1810年前後に生まれた5人の「ロマン派作曲家」たちの、1829年から1841年までの系譜と交流を描いた一冊です。

全員が「ベートーヴェン・チルドレン」であるという位置づけはなるほどと思いました。そして、通読して感じるのは、この時代の若者たちはヨーロッパ大陸を縦横無尽に移動していたのだなぁということ。

もちろん、もっと昔にはダウランドが欧州を遍歴していますし、ヘンデルやモーツァルトだって移動していますが、この本での「5人組」はもっと頻繁に移動していると感じました。これは当時に大きな戦争がなかったことや、主に馬車の交通手段が確立していたことに因るのでしょうけど、このように人々が移動するということは、他の国での出来事が伝わりやすいということでもあります。

そんな世界の中で特徴的なのは女性の進出です。本書では特にジョルジュ・サンドとクララ・シューマンにスポットライトが当たっています。したがって「男女七人音楽物語」でもあるわけですね(笑)。

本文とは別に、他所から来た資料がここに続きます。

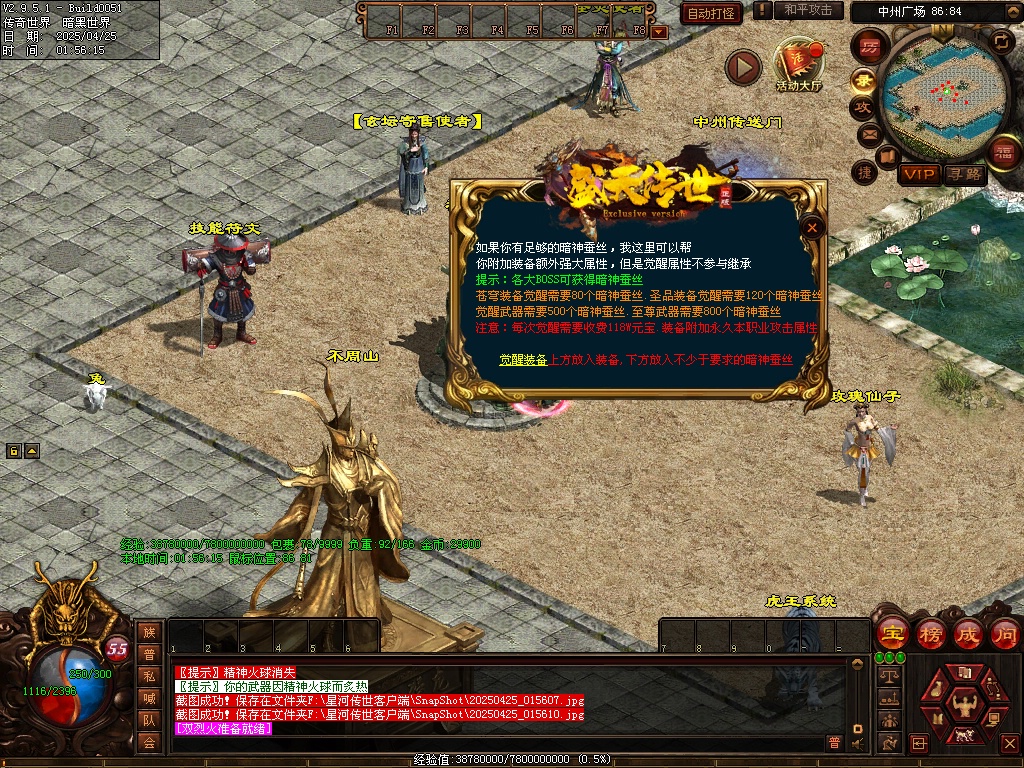Click the 觉醒装备 link in the dialogue

tap(523, 359)
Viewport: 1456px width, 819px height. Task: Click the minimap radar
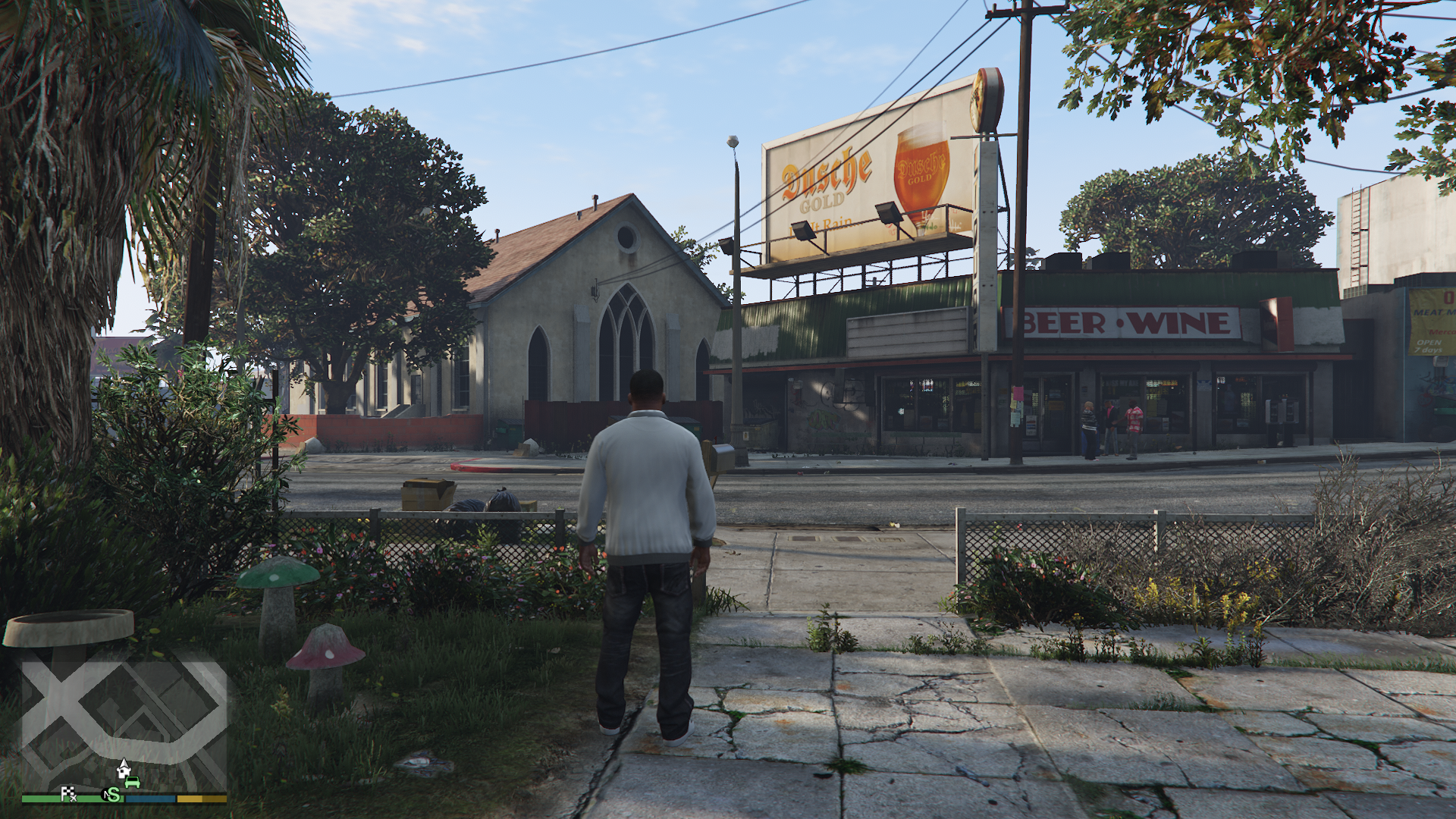[x=124, y=724]
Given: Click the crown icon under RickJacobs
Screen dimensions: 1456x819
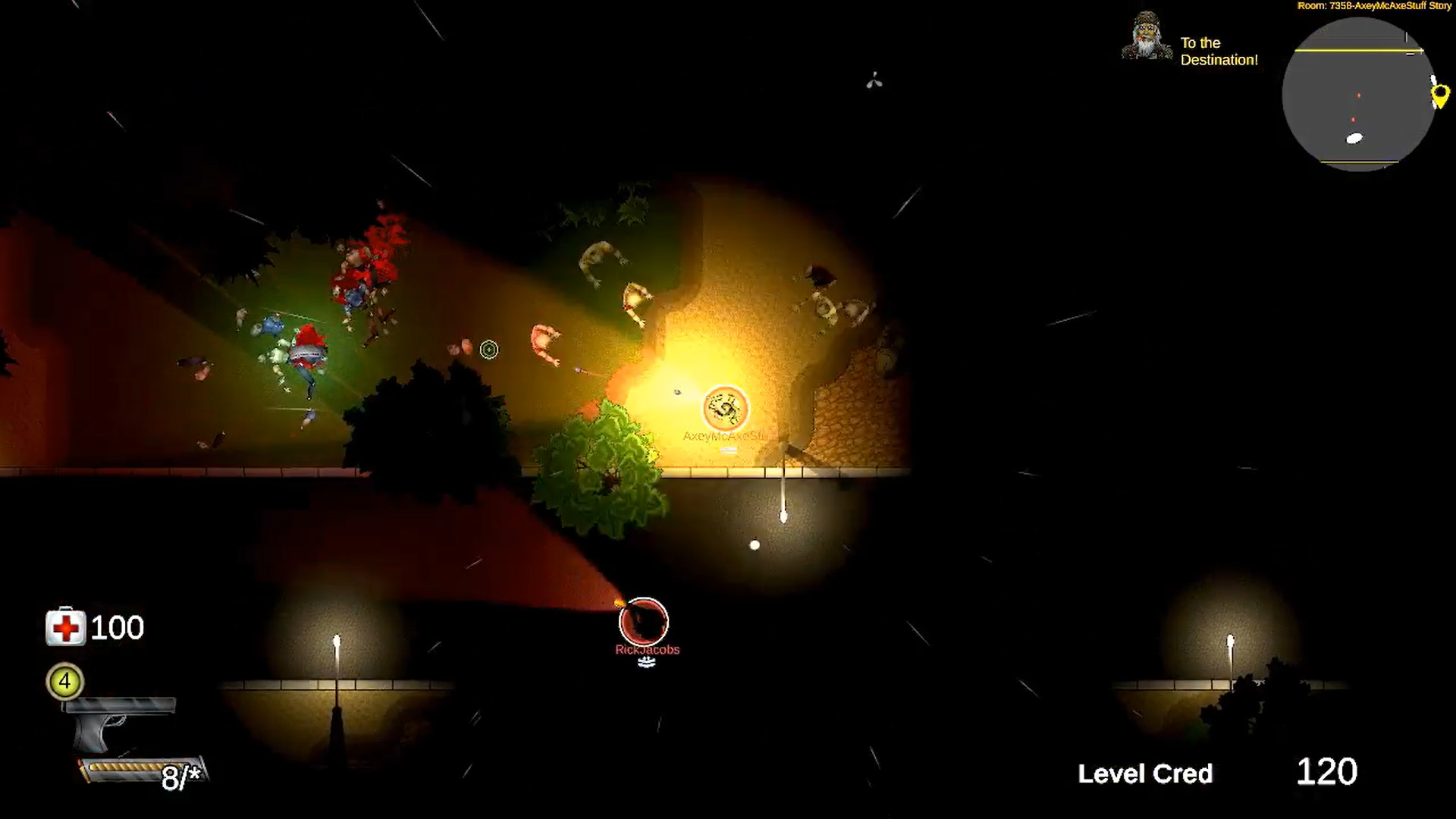Looking at the screenshot, I should pos(646,661).
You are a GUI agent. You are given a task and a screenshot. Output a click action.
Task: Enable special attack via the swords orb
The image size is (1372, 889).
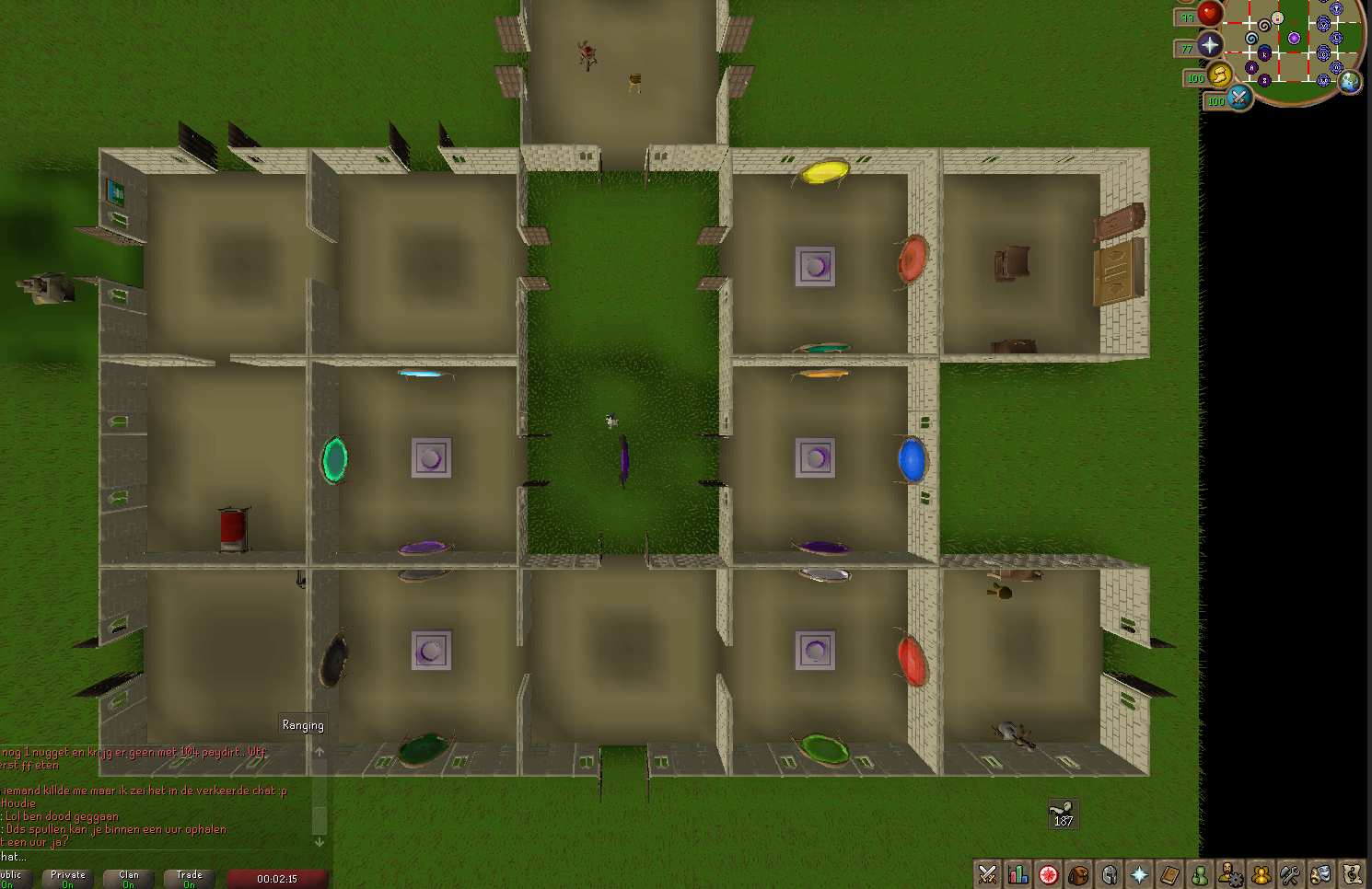click(1239, 100)
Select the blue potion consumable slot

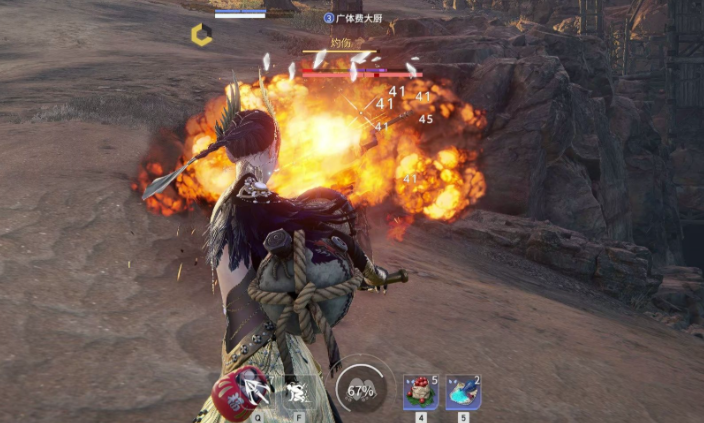pos(462,392)

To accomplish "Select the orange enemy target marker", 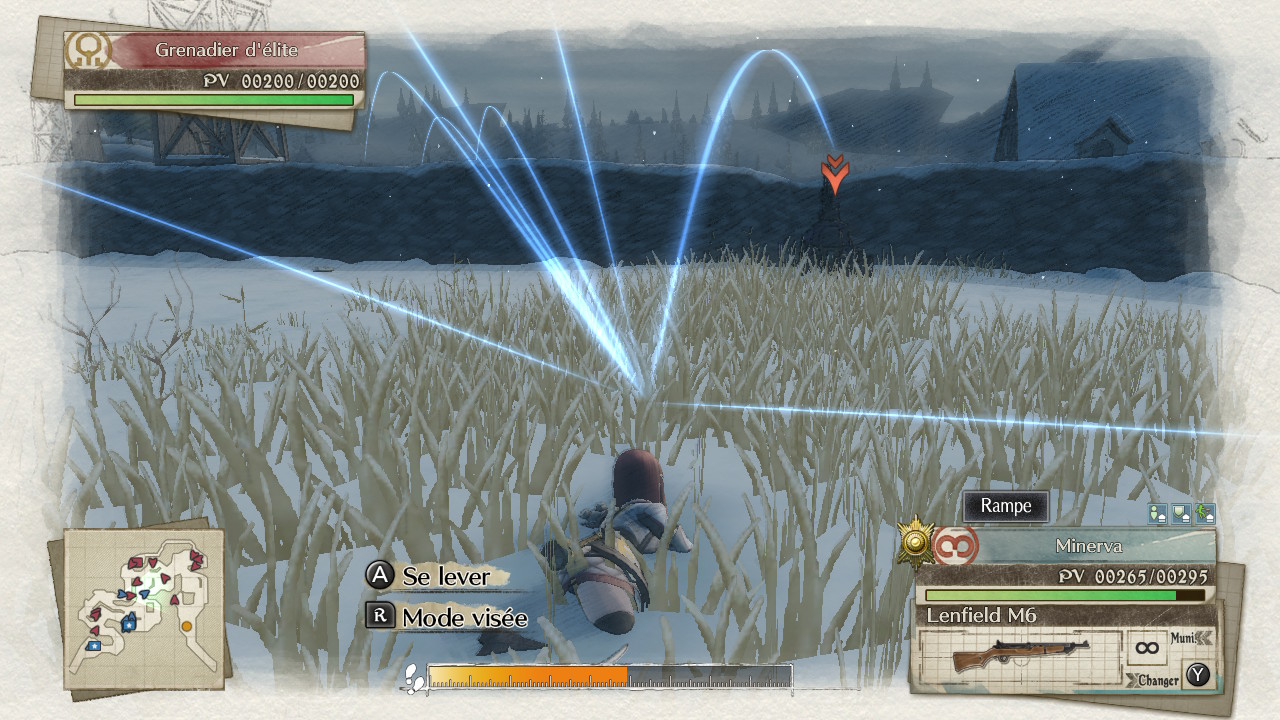I will (833, 174).
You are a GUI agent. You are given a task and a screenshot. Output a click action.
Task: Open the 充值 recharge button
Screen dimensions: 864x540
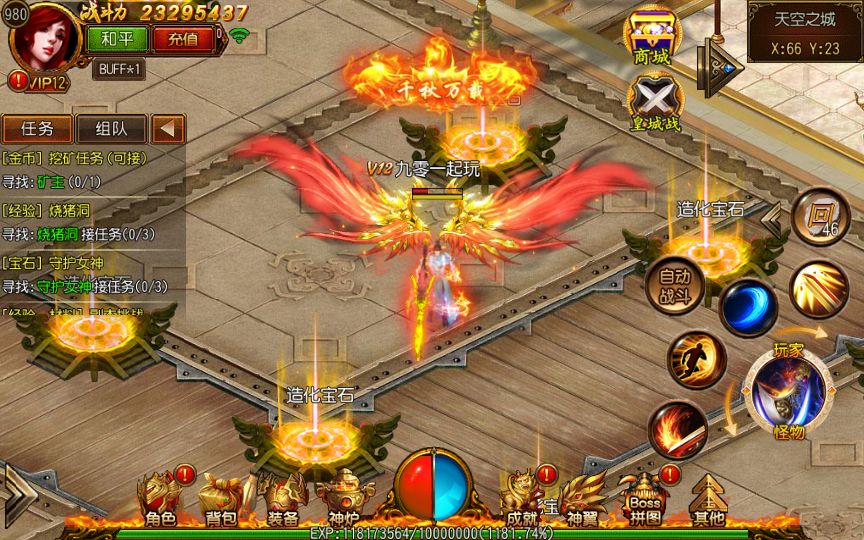click(x=183, y=39)
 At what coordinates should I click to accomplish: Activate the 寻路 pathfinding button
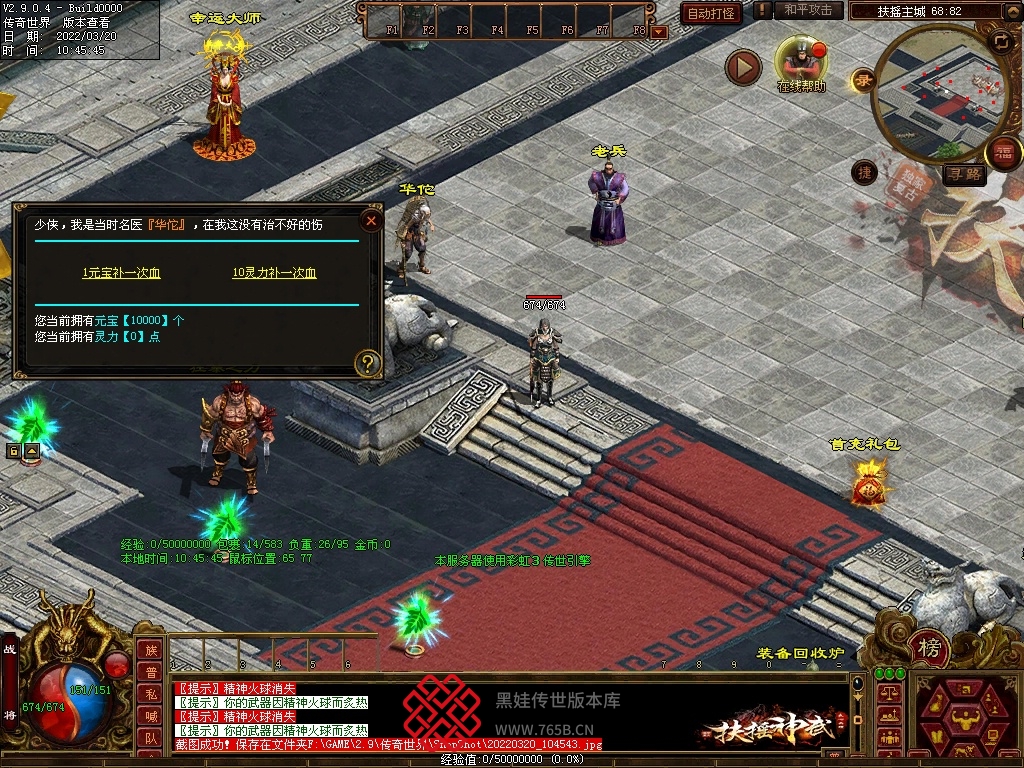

そして読み終わって思うのは、やはりこれは勝者の歴史であるということです。同じようにヨーロッパを渡り歩き、多くの楽曲を世に送り出していたのに、「音楽史」に名前が残らなかった「敗者たち」が数多くいたはずです。ショパンとタールベルクの差というのは、もしかするとリストやシューマンと仲が良かったか否かの違いでしかないのかもしれません。そんな偶然が必然になっていく軌跡が本書で味わうことができると思います。

 メンデルスゾーン、ショパン、リスト、シューマン、ワーグナーなどロマン派の音楽家たちの交流を中心に、19世紀の音楽の発展を紐解く作品。自分が無知だけなのかもしれないけど、彼らが全員1810年前後の生まれだったとは。ハイドン、モーツァルト、ベートーベン、シューベルトなど、それまでの作曲家の社会的地位は低く、父子直伝の教育で訓練されたのも、誰もなろうとは思わない職業だったという指摘は目から鱗。そういえば、モーツァルトの葬儀も映画『アマデウス』まではいかないまでも質素に行われただけだった。

 それを劇的に上昇させたベートーヴェンで、彼が音楽家を社会から尊敬される存在にした、と。その流れに乗って一般家庭の子弟からも音楽家が出てきた、というあたりの背景説明は、ここまでクリアカットに書かれると新鮮。

 天才ピアノ少年リストは貴族から奨学金を得てハプスブルグのハンガリー領からウィーンに出てきて師事したのがベートーヴェンの弟子ツェルニーだったとは…。子どもの頃、いやいややらされていたピアノの「ツェルニー」が個人的な音楽史の中でやっと位置づけられました。

 1828年までのメンデルスゾーン(19歳~)ショパン(18歳~)シューマン(同)リスト(17歳)作品など、年代ごとに作品が載っていて、こんなに若書きだったのか、と驚く。ショパンがポロネーズ8番をそんなに若い時に書いてるとは…。ショパンはエチュード1-12番を19歳から書き始めているのにも驚く。音楽家は神童が多いから、若書きでも関係ないんだな。

 しかし、メンデルスゾーンもショパンもあっけなく死んでしまうし、シューマンは自殺未遂のあと精神病院で死ぬ。いまのリサイタルの原型をつくったのはクララ・シューマンとリストだが、シューマンとクララの結婚生活はたった17年だったというのにも驚く。